## Problem requirements
In the entries below, find the lines that contain the word "button" and copy them.

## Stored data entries
◇ ◇ ◇ ◇ ◇
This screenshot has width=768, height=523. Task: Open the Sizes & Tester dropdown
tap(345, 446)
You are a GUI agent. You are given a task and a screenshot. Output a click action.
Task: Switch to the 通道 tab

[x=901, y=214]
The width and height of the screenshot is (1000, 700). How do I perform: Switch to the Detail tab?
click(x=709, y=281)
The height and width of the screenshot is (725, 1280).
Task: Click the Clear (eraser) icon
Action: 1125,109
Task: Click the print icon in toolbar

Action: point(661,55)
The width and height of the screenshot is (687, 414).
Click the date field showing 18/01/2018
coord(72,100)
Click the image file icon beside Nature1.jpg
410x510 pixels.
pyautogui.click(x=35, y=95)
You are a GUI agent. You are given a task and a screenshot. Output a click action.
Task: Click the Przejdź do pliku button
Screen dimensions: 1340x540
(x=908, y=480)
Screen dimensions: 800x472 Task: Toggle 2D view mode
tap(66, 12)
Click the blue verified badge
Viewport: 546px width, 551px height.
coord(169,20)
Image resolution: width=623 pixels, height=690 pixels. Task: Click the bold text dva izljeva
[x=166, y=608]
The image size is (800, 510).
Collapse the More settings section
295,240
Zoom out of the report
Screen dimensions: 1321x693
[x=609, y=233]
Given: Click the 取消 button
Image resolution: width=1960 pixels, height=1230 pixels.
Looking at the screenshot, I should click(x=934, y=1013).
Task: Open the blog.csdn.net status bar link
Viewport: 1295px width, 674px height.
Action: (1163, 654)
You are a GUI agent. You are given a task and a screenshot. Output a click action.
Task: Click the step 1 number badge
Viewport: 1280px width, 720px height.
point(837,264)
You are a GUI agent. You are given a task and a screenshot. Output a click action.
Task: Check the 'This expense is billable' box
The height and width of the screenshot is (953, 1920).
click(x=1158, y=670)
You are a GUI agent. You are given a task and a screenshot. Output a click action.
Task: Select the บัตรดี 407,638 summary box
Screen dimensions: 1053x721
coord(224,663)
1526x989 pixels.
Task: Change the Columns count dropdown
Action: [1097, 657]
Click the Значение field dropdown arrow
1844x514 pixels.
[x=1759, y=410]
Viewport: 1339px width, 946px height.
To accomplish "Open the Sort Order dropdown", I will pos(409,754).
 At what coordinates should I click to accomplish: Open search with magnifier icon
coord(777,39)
◇ ◇ ◇ ◇ ◇
## Reply
Task: Click the Przejdź do pliku button
Given: Click the 取消 button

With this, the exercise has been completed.